_Input records_
★ ★ ★ ★
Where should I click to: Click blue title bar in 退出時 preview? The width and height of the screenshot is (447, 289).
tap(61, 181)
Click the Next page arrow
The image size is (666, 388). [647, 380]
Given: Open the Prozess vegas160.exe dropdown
★ ★ ★ ★
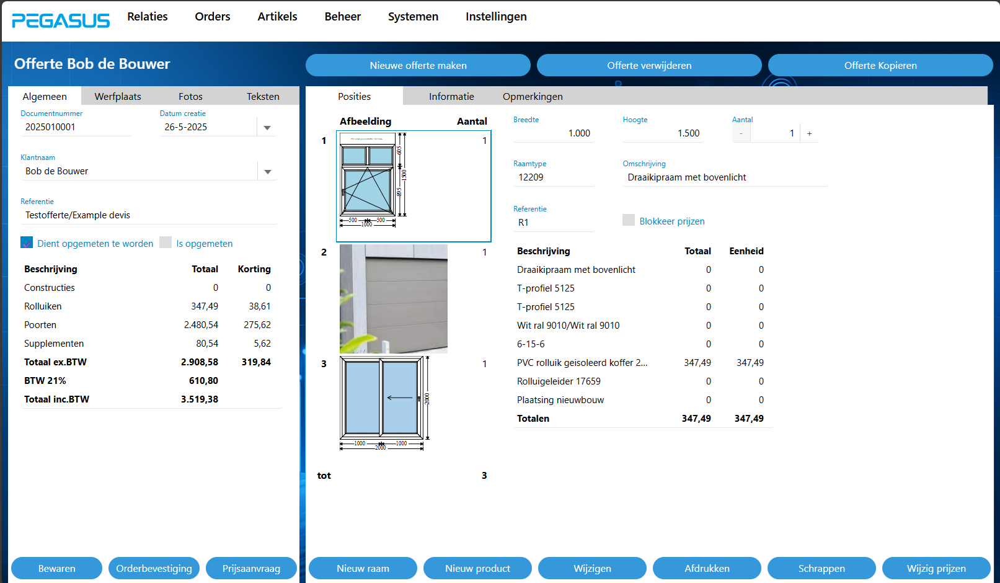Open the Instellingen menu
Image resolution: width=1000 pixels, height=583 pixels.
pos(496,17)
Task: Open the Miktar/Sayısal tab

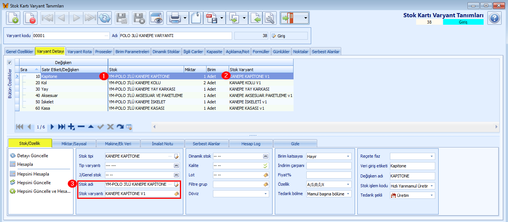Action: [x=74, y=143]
★ ★ ★ ★
There is a line with "Where should I" and a line with "Given: Open the Prozess vegas160.exe dropdown" above. Copy exactly those two lines and all lines between them, with nothing else.

Where should I click to: Click blue title bar in 退出時 preview? The width and height of the screenshot is (447, 289).
tap(61, 181)
Click the Next page arrow
The image size is (666, 388). [647, 380]
Given: Open the Prozess vegas160.exe dropdown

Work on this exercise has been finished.